Lambert
regardait le tableau devant lui avec un sourire satisfait. Une larme
prit naissance à la commissure de son œil droit, avant de se mettre
à couler le long du masque d’argile qui préservait des regards sa
mâchoire décharnée, là où les plaies ne cicatrisaient jamais
vraiment.
L’homme
se rendit compte qu’il pleurait lorsque son menton se mit à
perler. Il ne s’en étonna pas tant ses souvenirs étaient vifs
dans son esprit… Calmement, il se remémorait la chronologie de ses
visites au musée.
Il
se souvenait de son invitation à l’inauguration, c’était au
musée du Louvre en mai 1937 : Otto Dix, artiste de génie
bafoué par l’Allemagne, réhabilité par la France. C’est, du
moins, ce que disait le carton. Les nazis avaient fait interdire
l’art qu’ils qualifiaient de « dégénéré » et Otto
Dix en faisait partie.
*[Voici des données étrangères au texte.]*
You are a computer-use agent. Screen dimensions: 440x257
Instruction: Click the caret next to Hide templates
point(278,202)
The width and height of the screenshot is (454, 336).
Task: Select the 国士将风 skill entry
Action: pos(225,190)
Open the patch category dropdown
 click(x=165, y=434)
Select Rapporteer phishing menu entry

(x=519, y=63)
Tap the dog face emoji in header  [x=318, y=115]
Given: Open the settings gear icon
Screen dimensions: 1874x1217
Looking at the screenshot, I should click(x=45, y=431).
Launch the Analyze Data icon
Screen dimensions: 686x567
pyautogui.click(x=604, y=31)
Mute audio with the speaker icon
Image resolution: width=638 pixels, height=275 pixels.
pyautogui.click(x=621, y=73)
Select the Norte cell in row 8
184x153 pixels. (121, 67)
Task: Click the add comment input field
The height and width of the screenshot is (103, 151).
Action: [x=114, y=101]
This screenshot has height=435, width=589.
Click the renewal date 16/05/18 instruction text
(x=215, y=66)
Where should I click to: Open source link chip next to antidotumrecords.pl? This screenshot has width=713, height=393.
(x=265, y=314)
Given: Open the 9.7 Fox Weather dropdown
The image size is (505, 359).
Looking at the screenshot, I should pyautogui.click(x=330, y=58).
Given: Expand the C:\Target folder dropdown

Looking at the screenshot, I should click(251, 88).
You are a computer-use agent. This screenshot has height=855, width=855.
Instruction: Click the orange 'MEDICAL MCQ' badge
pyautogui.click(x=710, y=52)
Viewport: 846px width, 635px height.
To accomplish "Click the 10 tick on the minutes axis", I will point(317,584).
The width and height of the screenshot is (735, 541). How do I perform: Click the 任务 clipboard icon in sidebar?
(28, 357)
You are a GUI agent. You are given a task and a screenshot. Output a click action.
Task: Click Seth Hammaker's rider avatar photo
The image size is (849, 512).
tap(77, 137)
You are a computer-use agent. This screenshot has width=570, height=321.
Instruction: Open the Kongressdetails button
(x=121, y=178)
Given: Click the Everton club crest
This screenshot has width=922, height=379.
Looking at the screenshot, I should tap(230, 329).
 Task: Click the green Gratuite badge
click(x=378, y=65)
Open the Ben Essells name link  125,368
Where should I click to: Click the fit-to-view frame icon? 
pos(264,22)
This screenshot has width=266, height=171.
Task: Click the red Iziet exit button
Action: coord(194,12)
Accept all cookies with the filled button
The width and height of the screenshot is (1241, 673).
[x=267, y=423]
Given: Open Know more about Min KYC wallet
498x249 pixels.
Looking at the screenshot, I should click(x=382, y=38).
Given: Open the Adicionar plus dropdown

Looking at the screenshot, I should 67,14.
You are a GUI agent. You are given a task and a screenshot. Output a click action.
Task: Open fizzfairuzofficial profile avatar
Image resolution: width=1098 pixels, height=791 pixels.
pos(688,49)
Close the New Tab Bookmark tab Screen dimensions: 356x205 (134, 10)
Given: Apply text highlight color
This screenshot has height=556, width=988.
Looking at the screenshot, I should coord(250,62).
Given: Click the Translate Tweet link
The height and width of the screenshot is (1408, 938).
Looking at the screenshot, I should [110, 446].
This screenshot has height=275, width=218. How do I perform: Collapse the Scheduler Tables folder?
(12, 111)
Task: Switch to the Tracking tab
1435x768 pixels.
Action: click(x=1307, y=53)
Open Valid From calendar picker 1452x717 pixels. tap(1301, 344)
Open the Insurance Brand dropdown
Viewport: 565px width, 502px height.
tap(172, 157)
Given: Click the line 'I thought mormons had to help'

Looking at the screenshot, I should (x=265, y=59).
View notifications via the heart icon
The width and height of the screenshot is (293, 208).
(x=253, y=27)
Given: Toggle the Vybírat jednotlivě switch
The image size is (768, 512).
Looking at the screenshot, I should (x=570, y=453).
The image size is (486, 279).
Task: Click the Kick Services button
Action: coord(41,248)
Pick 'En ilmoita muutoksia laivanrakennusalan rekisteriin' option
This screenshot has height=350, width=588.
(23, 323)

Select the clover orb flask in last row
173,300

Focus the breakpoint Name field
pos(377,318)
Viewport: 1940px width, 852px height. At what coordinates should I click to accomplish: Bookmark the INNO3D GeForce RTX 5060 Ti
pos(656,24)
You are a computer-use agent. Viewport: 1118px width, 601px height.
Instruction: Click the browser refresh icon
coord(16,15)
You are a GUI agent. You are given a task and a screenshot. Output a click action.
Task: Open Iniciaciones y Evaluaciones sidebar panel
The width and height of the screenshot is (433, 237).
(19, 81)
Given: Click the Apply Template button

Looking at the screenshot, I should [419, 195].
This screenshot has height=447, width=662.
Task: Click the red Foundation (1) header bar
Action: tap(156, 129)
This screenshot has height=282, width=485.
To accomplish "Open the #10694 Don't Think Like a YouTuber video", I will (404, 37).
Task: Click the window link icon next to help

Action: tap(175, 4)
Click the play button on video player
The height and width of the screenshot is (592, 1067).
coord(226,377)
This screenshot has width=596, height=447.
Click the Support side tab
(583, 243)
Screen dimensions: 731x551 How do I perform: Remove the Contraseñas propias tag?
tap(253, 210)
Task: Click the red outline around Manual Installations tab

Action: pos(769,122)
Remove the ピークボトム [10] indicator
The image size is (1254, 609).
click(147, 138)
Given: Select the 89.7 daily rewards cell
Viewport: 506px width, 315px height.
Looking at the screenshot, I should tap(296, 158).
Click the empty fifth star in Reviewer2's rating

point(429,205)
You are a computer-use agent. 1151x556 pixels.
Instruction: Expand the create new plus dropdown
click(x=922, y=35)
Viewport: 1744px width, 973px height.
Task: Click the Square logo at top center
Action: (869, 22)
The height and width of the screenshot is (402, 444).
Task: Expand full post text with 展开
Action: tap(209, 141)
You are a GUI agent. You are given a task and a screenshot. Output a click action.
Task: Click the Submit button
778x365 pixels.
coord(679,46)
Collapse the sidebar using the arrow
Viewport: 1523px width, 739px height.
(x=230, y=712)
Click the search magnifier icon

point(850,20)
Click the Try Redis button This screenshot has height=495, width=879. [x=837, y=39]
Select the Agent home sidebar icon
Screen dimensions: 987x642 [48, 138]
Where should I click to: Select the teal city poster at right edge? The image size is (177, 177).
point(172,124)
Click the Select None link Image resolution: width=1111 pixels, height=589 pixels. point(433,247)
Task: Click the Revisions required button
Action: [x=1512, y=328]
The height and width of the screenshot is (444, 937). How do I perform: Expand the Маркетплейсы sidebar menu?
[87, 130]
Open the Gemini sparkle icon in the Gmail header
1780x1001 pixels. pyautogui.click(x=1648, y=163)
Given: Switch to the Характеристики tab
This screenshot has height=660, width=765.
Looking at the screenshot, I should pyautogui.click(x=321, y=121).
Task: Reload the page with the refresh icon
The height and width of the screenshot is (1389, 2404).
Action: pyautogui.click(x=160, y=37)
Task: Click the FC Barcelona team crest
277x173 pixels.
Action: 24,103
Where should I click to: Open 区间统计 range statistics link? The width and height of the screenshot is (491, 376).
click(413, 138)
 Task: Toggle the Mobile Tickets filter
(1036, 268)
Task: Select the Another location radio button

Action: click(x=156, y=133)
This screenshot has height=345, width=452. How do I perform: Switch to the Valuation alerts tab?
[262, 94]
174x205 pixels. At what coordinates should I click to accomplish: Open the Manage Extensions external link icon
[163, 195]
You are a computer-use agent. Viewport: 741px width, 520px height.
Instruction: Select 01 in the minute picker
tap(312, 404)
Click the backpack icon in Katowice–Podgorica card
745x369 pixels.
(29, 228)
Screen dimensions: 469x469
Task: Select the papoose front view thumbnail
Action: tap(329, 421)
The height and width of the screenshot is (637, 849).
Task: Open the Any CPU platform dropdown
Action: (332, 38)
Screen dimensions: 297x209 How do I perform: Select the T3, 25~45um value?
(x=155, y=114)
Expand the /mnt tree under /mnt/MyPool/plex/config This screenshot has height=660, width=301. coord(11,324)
Peu d’œuvres survécurent aux purges
hitlériennes, mais les rares rescapées avaient été récupérées
par les pays rivaux, trop contents de faire la démonstration d’une
prétendue supériorité culturelle. « De la propagande,
rien de plus. »
De
sa première visite, il avait été agacé par l’effervescence
ambiante. La quasi-totalité des invités étaient, comme lui, des
vétérans de la Grande Guerre et cette exposition ne fut au final
qu’un prétexte pour exacerber le patriotisme et le militarisme des
anciens soldats présents. Il était en décalage de tout cela car il
venait de le voir, ce tableau, et il en restait figé.
Il
n’aura suffi que de quelques heures pour que la petite foule se
lasse de l’art et décide d’abandonner Lambert à sa
contemplation silencieuse pour continuer ses diatribes enivrées dans
les brasseries attenantes. « À croire
qu’ils ont oublié la patience.
Le
poilu repensait à ces quatre années de boues qu’il avait subies
pour la patrie. La patience il lui en aura fallu. Si dans l’esprit
de ceux de l’arrière la guerre c’est Verdun, le chemin des
dames, les Ardennes, la Somme… Au front la guerre c‘était
l’attente interminable, la boule au ventre et la mort invisible, le
bruit ininterrompu des obus, aussi constant et régulier que les
battements du cœur.
Verdun,
le chemin des dames, les Ardennes, la Somme… Des noms qui résonnent
comme les Thermopyles, comme Gaugamèles, comme les batailles
mythiques de l’antiquité. Mythologique, comme l’Illiade et son
siège de Troie. Lui, Lambert, de celles-là, il n’en avait fait
aucune. Il avait bien commencé sa guerre en 14 pourtant, survécu à
la bataille du Donon et à celle d’Arras. « Rien
d’exceptionnel visiblement ».
À
Arras, les obus avaient, sous ses yeux, rasé la forêt de Maroeuil
en une demi-journée à peine. Lorsqu’il rentra chez lui,
l’industrie avait rasé pendant son absence la forêt attenante à
son quartier pour fabriquer des cercueils. Il ne douta pas qu’il ne
lui fallut également pas plus d’une demi-journée. Mais peut-être
l’un de ces arbres avait-il servit à la confection de ce tableau ?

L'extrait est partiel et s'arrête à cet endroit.